Für dieses kollektive, chartmäßige Scheitern der amerikanischen Giganten gab es drei fundamentale Gründe: In den deutschen Schellack-Charts spielten sie kaum eine Rolle, da fehlende Vertriebsstrukturen ihrer Indie-Labels, die Verdrängung durch deutschsprachige Coverversionen von Künstlern wie Peter Kraus sowie mediale Boykotts und abrupte Karrierebrüche den Erfolg der US-Pioniere im Musikmarkt verhinderten. Selbst der King of Rock ’n’ Roll, Elvis Presley, hatte es in der deutschen Schellack-Ära deutlich schwerer als vermutet. Zwar erreichte er mit „Tutti Frutti“ (Platz 9), „Don’t“ (Platz 8) und „A Big Hunk O’ Love“ (Platz 10) drei Top-10-Platzierungen, doch viele seiner weltweit gefeierten Hits blieben in Deutschland hinter den Spitzenplätzen zurück. Noch bemerkenswerter: Chuck Berry, Little Richard und Jerry Lee Lewis konnten in den deutschen 1950er-Jahren keinen einzigen Top-10-Hit verbuchen.
Die Gründe dafür waren wohl vielfältig. Schwächere Vertriebsstrukturen amerikanischer Independent-Labels, die große Popularität deutschsprachiger Coverversionen – etwa durch Künstler wie Peter Kraus – sowie mediale Vorbehalte gegenüber dem neuen Rock ’n’ Roll erschwerten vielen amerikanischen Interpreten den Durchbruch in Deutschland. Hinzu kamen teilweise abrupte Karrierebrüche und die noch junge, sich erst entwickelnde Struktur des deutschen Musikmarktes.

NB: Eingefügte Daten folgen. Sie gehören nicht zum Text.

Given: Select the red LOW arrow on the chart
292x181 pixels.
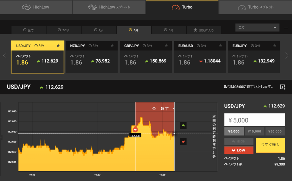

Gerade deshalb sind die deutschen Chartplatzierungen dieser Zeit besonders spannend: Sie zeigen, welche Musik beim deutschen Publikum tatsächlich ankam und wie sich internationale Rock-’n’-Roll-Erfolge mit deutschsprachigem Pop, Schlager und europäischen Interpretationen vermischten.